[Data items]
** START **

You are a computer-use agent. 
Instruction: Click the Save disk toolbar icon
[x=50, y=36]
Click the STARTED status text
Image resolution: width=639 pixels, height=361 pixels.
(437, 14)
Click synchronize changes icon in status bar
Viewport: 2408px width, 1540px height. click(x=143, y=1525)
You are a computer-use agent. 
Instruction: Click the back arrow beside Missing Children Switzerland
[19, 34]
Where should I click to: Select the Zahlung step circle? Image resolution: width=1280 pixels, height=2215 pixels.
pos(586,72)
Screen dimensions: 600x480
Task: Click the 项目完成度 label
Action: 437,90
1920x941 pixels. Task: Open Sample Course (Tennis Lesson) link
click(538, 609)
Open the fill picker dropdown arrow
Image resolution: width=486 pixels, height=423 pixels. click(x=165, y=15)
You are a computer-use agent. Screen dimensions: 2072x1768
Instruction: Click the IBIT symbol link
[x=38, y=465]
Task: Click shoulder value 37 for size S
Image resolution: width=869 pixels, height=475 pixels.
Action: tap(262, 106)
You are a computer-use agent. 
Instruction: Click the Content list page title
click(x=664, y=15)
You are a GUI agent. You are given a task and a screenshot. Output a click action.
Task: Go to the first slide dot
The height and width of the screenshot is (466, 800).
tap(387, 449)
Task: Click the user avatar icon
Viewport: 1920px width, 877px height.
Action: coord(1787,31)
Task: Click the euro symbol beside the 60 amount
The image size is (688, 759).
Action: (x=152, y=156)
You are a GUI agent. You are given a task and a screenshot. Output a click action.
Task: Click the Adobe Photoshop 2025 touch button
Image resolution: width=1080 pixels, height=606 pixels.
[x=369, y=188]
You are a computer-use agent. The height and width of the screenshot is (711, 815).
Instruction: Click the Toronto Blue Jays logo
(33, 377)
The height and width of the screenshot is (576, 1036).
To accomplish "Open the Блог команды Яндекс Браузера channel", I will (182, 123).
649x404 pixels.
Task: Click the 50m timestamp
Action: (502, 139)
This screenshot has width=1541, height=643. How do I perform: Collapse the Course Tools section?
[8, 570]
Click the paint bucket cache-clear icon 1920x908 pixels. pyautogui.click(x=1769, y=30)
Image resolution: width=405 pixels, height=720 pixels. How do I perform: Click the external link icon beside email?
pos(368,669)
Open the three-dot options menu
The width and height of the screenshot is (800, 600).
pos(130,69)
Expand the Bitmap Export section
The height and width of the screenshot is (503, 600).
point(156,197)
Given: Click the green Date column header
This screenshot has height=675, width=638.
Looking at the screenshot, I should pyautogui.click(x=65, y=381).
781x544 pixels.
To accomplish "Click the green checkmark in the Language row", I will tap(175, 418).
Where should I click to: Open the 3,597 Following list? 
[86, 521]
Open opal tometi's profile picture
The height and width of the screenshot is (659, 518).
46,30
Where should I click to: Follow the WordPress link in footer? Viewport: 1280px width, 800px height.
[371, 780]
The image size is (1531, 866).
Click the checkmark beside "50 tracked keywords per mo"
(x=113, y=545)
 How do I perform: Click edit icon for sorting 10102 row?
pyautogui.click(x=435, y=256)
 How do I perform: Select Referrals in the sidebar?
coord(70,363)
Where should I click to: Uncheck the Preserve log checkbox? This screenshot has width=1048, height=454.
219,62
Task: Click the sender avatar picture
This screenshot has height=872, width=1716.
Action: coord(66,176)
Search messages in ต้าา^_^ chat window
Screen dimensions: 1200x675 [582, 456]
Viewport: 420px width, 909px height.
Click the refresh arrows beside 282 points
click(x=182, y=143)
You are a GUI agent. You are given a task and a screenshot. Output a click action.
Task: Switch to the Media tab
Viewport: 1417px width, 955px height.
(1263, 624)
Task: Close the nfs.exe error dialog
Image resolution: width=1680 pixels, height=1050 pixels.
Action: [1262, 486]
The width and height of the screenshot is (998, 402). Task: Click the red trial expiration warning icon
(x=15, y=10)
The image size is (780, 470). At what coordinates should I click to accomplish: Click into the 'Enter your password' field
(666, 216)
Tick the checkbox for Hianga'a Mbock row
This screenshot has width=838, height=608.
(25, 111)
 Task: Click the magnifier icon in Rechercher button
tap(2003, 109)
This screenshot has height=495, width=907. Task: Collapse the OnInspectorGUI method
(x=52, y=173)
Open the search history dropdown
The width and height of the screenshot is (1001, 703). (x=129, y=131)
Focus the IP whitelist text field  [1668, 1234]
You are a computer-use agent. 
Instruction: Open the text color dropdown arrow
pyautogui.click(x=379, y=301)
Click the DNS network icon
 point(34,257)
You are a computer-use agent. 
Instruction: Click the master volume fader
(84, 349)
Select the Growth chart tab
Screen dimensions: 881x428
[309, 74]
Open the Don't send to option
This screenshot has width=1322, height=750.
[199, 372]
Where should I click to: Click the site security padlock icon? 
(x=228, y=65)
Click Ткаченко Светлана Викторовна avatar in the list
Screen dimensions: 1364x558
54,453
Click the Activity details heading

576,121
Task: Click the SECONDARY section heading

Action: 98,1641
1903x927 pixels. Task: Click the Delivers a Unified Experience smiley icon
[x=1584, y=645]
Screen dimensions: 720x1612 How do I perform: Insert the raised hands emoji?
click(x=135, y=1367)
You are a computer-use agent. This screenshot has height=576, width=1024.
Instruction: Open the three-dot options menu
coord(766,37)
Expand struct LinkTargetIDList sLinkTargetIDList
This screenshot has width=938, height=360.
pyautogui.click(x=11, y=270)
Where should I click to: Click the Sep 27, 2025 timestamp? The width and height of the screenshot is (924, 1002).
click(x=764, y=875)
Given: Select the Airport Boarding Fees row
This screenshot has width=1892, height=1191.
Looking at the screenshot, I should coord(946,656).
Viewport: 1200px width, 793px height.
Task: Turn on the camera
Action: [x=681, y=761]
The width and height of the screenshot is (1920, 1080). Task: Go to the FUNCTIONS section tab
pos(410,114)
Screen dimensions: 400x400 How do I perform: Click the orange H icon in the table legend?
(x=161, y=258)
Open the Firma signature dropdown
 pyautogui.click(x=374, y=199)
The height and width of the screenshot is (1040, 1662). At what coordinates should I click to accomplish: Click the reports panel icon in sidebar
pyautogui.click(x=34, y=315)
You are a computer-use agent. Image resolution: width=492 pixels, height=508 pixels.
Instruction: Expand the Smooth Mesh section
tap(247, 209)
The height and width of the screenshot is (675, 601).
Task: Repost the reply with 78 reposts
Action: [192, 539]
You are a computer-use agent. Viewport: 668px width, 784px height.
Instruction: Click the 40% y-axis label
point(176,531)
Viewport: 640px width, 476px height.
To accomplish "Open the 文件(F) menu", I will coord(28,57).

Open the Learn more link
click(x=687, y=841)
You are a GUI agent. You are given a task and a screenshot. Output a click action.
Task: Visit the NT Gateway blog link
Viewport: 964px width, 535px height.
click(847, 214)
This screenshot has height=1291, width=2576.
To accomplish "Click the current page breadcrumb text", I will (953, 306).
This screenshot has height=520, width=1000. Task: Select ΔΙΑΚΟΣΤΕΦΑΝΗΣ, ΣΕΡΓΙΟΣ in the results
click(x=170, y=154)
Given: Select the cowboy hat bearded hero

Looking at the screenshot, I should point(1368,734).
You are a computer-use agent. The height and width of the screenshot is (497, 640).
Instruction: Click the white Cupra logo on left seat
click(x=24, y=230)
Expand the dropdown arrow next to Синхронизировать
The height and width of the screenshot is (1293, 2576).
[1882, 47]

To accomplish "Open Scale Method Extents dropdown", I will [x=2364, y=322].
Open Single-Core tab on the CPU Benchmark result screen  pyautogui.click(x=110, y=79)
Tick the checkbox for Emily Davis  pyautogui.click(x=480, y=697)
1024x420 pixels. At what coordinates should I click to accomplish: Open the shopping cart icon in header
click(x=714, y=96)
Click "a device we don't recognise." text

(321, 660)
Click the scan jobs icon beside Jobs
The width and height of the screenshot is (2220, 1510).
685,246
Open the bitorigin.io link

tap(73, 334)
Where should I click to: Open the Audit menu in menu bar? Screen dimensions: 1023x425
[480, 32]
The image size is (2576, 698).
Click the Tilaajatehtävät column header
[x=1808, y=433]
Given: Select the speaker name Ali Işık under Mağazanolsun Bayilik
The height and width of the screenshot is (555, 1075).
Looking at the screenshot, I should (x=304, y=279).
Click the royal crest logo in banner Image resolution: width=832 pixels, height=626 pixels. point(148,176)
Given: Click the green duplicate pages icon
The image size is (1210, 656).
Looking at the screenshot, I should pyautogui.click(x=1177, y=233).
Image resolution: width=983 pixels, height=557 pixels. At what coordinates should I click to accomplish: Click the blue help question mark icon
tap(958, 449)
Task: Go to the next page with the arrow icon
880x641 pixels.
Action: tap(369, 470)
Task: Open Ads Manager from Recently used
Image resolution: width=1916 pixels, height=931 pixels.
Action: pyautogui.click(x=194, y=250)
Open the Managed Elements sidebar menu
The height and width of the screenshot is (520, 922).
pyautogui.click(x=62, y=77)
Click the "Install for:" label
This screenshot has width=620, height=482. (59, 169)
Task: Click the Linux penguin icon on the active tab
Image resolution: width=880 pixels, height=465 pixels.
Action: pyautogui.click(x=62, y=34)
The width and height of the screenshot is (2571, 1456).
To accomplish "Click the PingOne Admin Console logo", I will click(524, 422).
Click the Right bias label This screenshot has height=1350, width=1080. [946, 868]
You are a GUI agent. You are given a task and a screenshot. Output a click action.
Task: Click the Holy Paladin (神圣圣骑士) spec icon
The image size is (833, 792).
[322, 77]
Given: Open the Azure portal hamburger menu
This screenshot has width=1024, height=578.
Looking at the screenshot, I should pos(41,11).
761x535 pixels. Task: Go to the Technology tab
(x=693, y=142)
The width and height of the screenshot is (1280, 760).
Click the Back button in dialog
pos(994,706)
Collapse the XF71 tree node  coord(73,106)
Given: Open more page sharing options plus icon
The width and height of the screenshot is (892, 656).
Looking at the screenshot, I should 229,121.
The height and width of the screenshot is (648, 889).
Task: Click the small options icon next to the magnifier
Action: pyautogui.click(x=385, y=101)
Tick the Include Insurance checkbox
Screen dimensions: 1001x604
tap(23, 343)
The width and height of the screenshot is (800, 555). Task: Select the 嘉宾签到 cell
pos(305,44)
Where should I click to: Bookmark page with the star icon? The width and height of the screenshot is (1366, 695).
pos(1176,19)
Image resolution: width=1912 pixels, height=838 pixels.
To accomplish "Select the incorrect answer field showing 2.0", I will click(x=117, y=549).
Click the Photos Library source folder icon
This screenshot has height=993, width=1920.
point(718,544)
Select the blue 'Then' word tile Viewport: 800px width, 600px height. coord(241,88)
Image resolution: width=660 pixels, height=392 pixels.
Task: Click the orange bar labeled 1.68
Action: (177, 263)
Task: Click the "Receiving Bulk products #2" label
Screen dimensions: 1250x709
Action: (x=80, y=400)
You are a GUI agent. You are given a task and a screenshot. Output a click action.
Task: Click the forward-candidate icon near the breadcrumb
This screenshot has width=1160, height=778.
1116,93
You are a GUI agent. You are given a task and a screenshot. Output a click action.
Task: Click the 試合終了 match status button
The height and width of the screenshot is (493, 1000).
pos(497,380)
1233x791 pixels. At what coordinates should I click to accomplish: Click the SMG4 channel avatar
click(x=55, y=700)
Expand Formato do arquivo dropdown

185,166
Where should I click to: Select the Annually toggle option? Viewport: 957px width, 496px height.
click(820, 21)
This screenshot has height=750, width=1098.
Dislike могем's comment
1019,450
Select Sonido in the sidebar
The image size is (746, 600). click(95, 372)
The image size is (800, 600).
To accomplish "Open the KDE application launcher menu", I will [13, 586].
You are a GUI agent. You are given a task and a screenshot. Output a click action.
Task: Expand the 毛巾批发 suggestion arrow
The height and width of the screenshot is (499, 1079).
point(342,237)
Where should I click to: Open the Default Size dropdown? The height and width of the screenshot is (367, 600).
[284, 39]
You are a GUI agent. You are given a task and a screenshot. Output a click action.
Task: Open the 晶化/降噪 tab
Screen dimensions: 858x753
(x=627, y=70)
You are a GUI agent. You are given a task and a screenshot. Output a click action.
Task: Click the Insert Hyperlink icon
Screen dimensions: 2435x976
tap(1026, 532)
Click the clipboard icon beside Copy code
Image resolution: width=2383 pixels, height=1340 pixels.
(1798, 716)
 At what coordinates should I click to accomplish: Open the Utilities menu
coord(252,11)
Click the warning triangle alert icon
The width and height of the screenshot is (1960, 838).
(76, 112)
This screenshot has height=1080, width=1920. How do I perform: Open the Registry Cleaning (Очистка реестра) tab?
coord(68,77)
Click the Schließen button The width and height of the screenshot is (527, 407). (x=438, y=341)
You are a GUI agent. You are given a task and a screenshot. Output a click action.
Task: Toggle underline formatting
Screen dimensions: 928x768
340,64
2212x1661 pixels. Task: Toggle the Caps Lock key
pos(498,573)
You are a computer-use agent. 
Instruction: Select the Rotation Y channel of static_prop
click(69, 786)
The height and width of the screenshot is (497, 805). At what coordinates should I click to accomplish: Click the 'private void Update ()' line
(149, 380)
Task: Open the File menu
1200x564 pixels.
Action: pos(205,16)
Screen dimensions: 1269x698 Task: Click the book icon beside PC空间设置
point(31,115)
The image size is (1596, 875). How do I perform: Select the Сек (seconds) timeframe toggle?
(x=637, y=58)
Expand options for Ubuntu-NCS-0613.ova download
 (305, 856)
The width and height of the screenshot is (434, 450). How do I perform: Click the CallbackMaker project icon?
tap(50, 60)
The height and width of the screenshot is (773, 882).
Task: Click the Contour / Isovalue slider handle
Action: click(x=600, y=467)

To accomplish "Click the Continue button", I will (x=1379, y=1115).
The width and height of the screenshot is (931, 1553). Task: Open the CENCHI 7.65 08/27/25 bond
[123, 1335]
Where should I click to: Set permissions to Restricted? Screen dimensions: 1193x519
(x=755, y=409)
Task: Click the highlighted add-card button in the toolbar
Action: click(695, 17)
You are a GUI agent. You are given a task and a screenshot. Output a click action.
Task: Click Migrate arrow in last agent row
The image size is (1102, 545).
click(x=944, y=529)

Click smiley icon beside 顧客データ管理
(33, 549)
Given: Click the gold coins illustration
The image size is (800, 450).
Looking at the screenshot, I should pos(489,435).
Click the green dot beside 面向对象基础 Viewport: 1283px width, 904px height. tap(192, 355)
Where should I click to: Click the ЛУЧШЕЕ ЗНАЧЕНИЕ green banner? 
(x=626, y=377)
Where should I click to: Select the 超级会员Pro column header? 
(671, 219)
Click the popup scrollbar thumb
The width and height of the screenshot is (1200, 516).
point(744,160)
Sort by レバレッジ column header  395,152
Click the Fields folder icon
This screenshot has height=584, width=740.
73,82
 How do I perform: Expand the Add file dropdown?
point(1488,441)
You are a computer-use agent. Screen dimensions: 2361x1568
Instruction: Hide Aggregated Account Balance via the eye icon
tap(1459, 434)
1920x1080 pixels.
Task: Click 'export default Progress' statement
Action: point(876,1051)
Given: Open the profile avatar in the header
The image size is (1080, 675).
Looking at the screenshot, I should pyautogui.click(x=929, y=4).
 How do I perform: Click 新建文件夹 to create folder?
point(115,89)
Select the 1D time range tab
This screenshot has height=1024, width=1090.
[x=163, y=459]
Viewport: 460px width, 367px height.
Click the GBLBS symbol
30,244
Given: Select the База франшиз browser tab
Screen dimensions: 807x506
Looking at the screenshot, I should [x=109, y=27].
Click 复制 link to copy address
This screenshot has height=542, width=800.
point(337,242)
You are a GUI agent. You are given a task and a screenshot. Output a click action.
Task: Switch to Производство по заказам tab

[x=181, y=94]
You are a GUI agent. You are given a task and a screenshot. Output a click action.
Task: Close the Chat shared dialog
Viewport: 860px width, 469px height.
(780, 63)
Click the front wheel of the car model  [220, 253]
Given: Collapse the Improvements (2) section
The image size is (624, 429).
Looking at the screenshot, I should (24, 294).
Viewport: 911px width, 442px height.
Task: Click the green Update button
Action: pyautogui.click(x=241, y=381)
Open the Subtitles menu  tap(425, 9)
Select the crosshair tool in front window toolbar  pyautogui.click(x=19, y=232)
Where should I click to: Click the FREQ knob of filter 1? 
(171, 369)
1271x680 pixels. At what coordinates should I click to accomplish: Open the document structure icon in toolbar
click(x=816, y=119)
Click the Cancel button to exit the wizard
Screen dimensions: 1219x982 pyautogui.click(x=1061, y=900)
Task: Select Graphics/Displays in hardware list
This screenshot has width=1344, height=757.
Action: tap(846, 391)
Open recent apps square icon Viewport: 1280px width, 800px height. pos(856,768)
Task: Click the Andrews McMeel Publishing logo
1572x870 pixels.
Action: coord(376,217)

** END **

Exercise description -
Reproduce verbatim every line from the first one down through the line containing "Image resolution: width=486".

In response -
You are a computer-use agent. 
Instruction: Click the Save disk toolbar icon
[x=50, y=36]
Click the STARTED status text
Image resolution: width=639 pixels, height=361 pixels.
(437, 14)
Click synchronize changes icon in status bar
Viewport: 2408px width, 1540px height. click(x=143, y=1525)
You are a computer-use agent. 
Instruction: Click the back arrow beside Missing Children Switzerland
[19, 34]
Where should I click to: Select the Zahlung step circle? Image resolution: width=1280 pixels, height=2215 pixels.
pos(586,72)
Screen dimensions: 600x480
Task: Click the 项目完成度 label
Action: 437,90
1920x941 pixels. Task: Open Sample Course (Tennis Lesson) link
click(538, 609)
Open the fill picker dropdown arrow
Image resolution: width=486 pixels, height=423 pixels. click(x=165, y=15)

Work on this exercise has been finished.